Work to complete
Render the data as a Markdown table with columns "Row" and "Entry," starting with the line containing "You are a computer-use agent. The" and continuing through the end of the data. Skip any blank lines.

Target pointing data:
——————————

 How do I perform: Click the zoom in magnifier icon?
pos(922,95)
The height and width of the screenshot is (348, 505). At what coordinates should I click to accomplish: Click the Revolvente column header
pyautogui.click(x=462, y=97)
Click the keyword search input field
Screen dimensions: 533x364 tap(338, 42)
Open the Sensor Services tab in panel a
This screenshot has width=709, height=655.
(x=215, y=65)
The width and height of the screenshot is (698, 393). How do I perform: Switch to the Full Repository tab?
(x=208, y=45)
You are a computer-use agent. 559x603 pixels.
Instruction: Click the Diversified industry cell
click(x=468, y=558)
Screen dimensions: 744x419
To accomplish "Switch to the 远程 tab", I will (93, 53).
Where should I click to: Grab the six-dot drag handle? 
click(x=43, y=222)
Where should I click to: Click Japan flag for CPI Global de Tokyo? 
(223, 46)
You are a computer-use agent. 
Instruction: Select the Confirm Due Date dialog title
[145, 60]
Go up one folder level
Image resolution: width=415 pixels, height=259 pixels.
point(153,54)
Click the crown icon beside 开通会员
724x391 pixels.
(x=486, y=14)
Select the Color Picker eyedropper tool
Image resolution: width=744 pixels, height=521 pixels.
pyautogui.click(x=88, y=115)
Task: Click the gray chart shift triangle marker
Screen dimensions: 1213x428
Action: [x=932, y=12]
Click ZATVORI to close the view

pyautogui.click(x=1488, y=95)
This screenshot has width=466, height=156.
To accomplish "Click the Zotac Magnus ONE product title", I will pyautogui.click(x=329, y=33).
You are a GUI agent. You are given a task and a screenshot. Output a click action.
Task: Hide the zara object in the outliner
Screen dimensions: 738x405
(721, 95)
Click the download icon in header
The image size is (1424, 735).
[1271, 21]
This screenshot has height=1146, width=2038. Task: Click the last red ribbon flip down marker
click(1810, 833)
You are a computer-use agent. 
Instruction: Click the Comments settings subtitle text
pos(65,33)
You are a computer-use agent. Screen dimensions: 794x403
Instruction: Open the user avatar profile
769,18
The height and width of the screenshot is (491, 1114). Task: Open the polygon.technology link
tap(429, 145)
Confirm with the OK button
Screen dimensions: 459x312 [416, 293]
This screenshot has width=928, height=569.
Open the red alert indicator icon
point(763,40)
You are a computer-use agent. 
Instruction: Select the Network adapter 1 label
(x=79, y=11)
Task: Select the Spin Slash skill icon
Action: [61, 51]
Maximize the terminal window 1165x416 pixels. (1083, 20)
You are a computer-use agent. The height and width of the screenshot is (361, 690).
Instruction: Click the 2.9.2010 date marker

——————————

In response
| Row | Entry |
|---|---|
| 1 | You are a computer-use agent. The height and width of the screenshot is (361, 690). |
| 2 | Instruction: Click the 2.9.2010 date marker |